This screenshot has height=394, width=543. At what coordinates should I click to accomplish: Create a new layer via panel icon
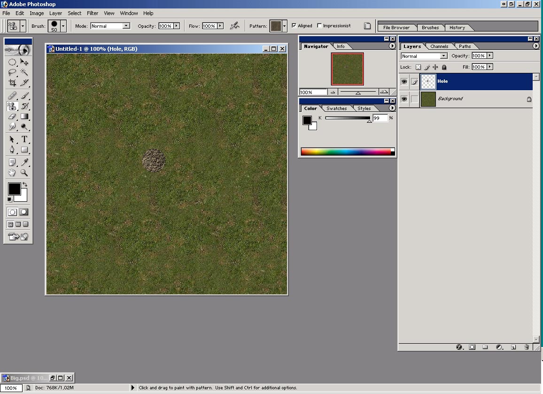point(513,347)
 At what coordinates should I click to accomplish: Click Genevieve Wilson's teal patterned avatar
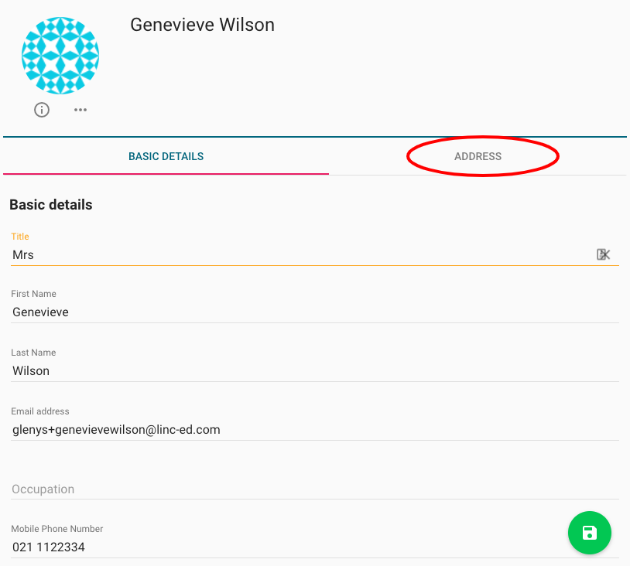tap(60, 56)
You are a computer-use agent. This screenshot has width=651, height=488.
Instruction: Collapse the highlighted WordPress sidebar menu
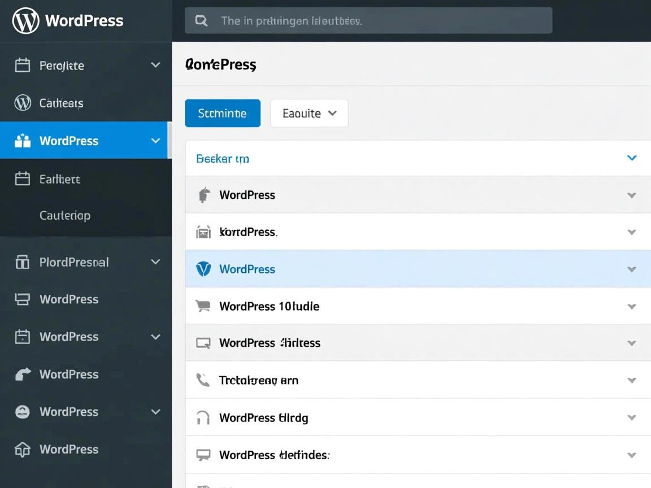tap(155, 141)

§ Work request
Please set down, word for word, the lines starting at the line that holds "You are a computer-use" and running to the end of the listing, with no pictures.

§ Answer section
You are a computer-use agent. This screenshot has width=651, height=488.
Instruction: Collapse the highlighted WordPress sidebar menu
tap(155, 141)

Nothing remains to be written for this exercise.